Et si au sein de la population certains croient encore en l’existence de milices pro-Dadis capables de sévir à tout moment, du côté des forces armées on affiche une certaine sérénité. « La situation est totalement sous contrôle, et la Fossepel veillera au bon déroulement du processus électoral », indique un haut gradé qui tient à garder l’anonymat.

La Fossepel, c’est la Force spéciale de sécurisation du processus électoral, qui comprendra 8 000 policiers et 8 000 gendarmes, et dont la formation a été annoncée le 18 mai. Son action sera coordonnée par le nouveau chef d’état-major général des forces armées, le colonel Nouhou Thiam, nommé à la fin d’avril en même temps que plusieurs autres officiers à des postes stratégiques. Les 16 000 agents doivent être déployés dans les 33 préfectures du pays et les 5 communes de Conakry.

Mais tout n’est pas pour autant réglé.
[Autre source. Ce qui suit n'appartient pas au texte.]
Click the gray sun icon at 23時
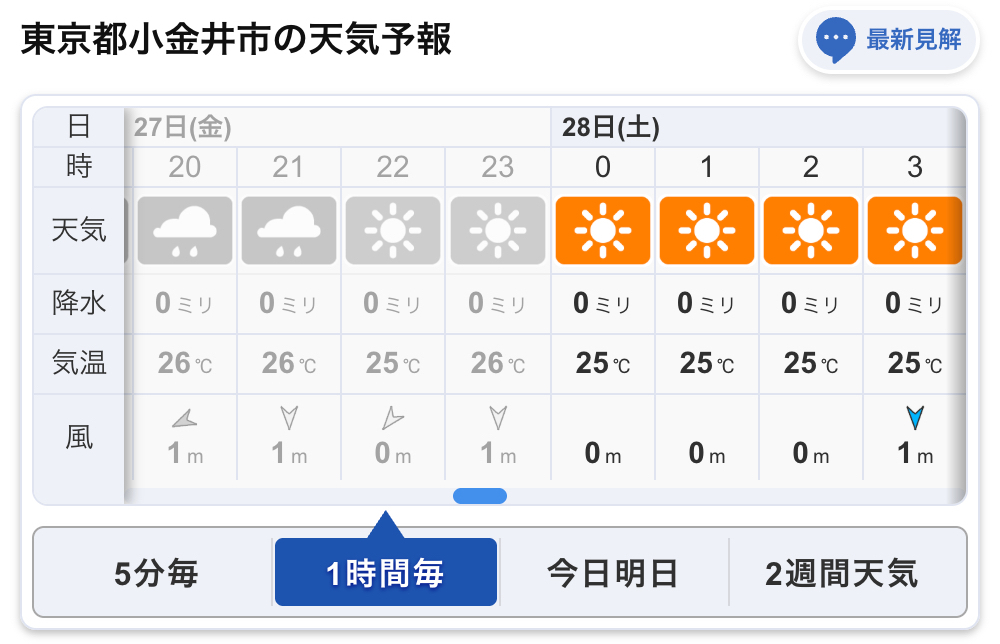Image resolution: width=1000 pixels, height=644 pixels. pyautogui.click(x=497, y=230)

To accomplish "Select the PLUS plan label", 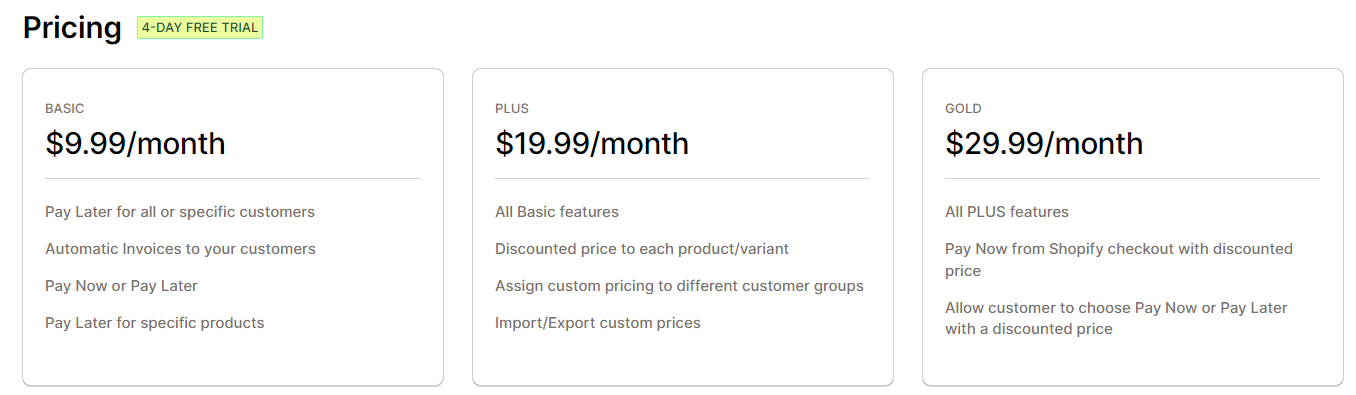I will tap(512, 108).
Selon les textes, cette force aurait dû être mise en place trois jours avant le démarrage de la campagne électorale, et on ignore encore quand elle pourra être fonctionnelle. « Les uniformes sont commandés, mais nous avons besoin de véhicules, de carburant, de moyens de communication… Il faut environ 20 millions de dollars pour sa mise en place effective », explique la même source.

Manque de fonds

Si la communauté internationale, à travers l’Union européenne (UE) notamment, a débloqué 15,5 millions d’euros, en mars dernier, pour l’organisation de la présidentielle du 27 juin, l’ensemble des dépenses liées à la transition ne sont pas soutenues par les bailleurs qui attendent le retour de la démocratie pour restaurer totalement l’aide. L’État doit ainsi prendre en charge un certain nombre de dépenses, parmi lesquelles la couverture médiatique de la campagne, élément important du processus. Il faut environ 9 milliards de francs guinéens, dont 3 milliards pour l’achat de matériel, afin que les médias publics soient en mesure d’assurer la même couverture pour les 24 candidats.
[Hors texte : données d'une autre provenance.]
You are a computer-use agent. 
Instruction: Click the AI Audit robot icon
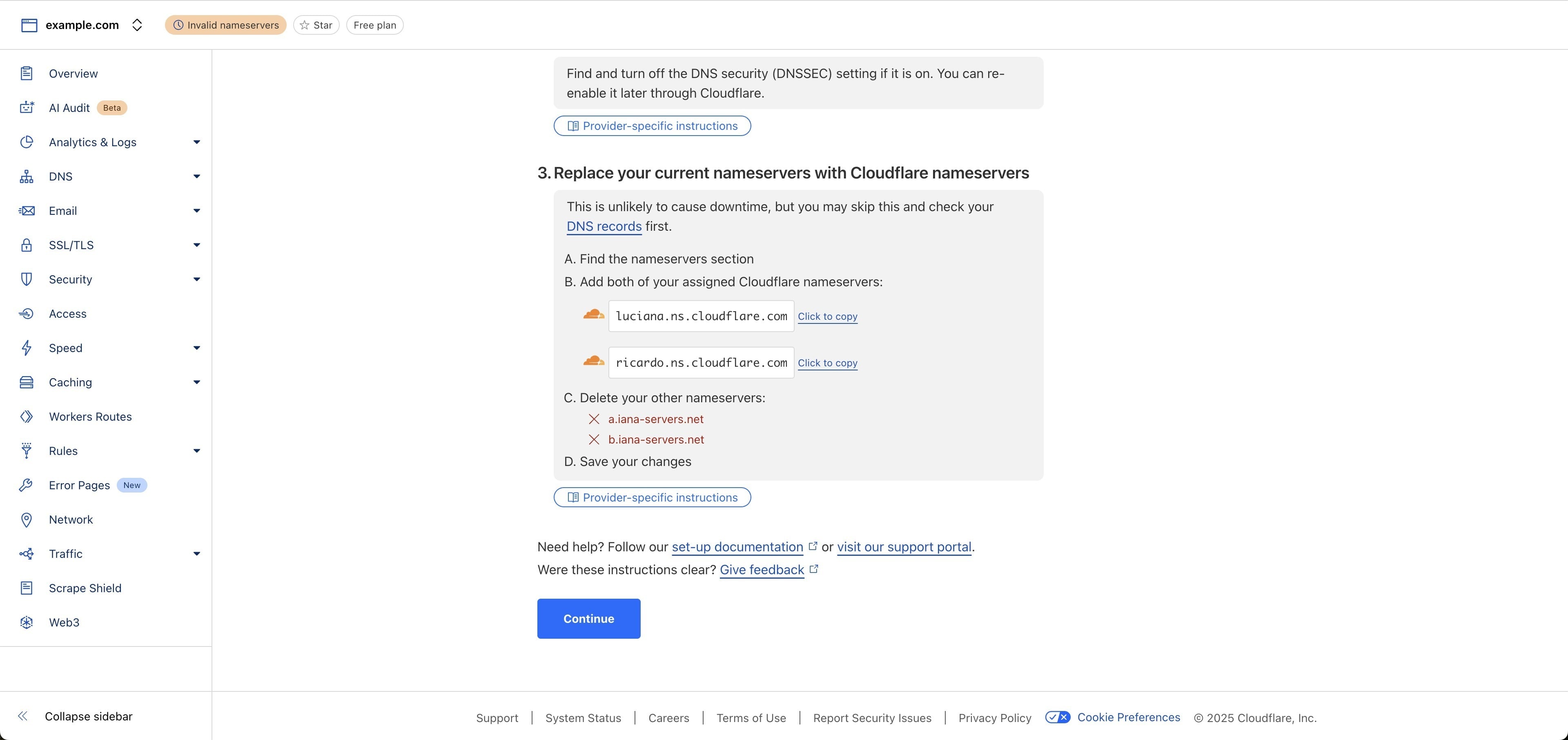click(26, 108)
Au 25 mai, l’argent n’avait toujours pas été débloqué. Les inquiétudes portent aussi sur l’organisation technique du scrutin (voir "Présidentielle : les retards s’accumulent"). Néanmoins, à un mois du vote, à Conakry, comme dans plusieurs localités du pays, rien ne semblait pouvoir empêcher des hordes de jeunes euphoriques de déambuler en chantant les louanges de leur favori tandis que, dans les états-majors des partis, c’était le branle-bas de combat avant les départs des candidats vers la province.
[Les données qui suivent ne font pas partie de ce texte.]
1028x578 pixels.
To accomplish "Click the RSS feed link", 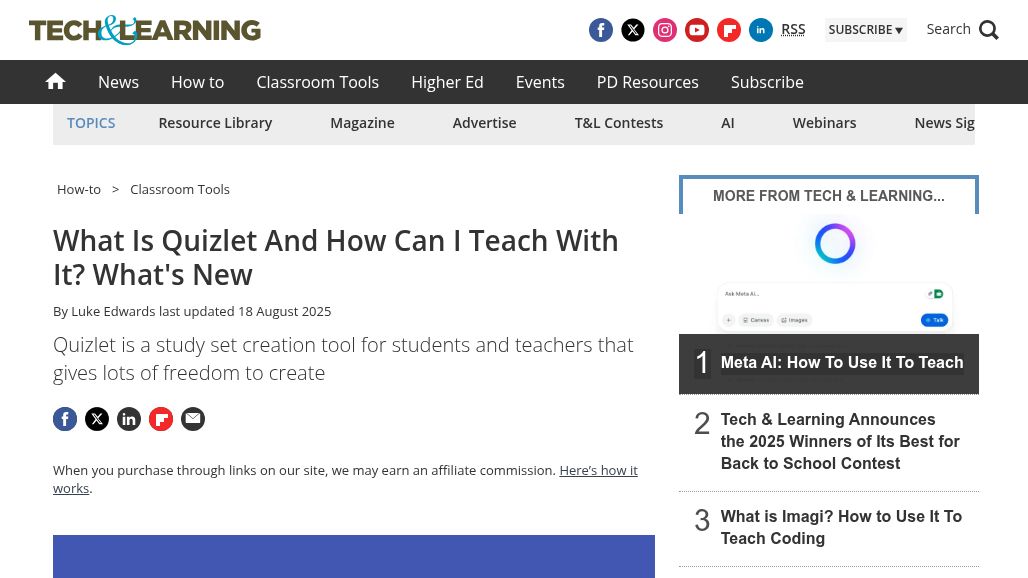I will 793,30.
En attendant, chacun pense savoir qui sera le vainqueur et, dans les commerces comme dans les rues, les pronostics vont bon train. Cinq hommes sont bien-sûr favoris (voir : "Le top 5 des candidats à la présidence"), mais certains espèrent que le challenger de leur choix ne fera pas que de la figuration. Si comme prévu le premier tour du scrutin se déroule le 27 juin, la Guinée tournera une page de son histoire.

Mais malgré la réconciliation apparente entre l’armée et les citoyens guinéens, la question du sort des soldats impliqués dans les nombreux événements sanglants (émeutes de janvier et février 2007, tuerie du 28 septembre 2009…) reste épineuse. Même la joie liée à l’installation prochaine d’un président civil n’a pas dissipé les craintes. « Le général a joué sa partition. On pense que l’armée lui est dévouée. Mais elle contient encore des éléments qui ont tiré sur nous. Si ces gens ne sont pas jugés, pourra-t-on vraiment vivre en paix et en confiance avec elle ? » s’interroge un étudiant croisé dans un cybercafé. Konaté a peut-être bonne presse, mais il faudra sans doute que la réforme de l’armée, qui vient à peine de débuter, prenne en compte ces inquiétudes. Alors on pourra dire que le général a assuré avec succès son rôle de « sentinelle de la paix ».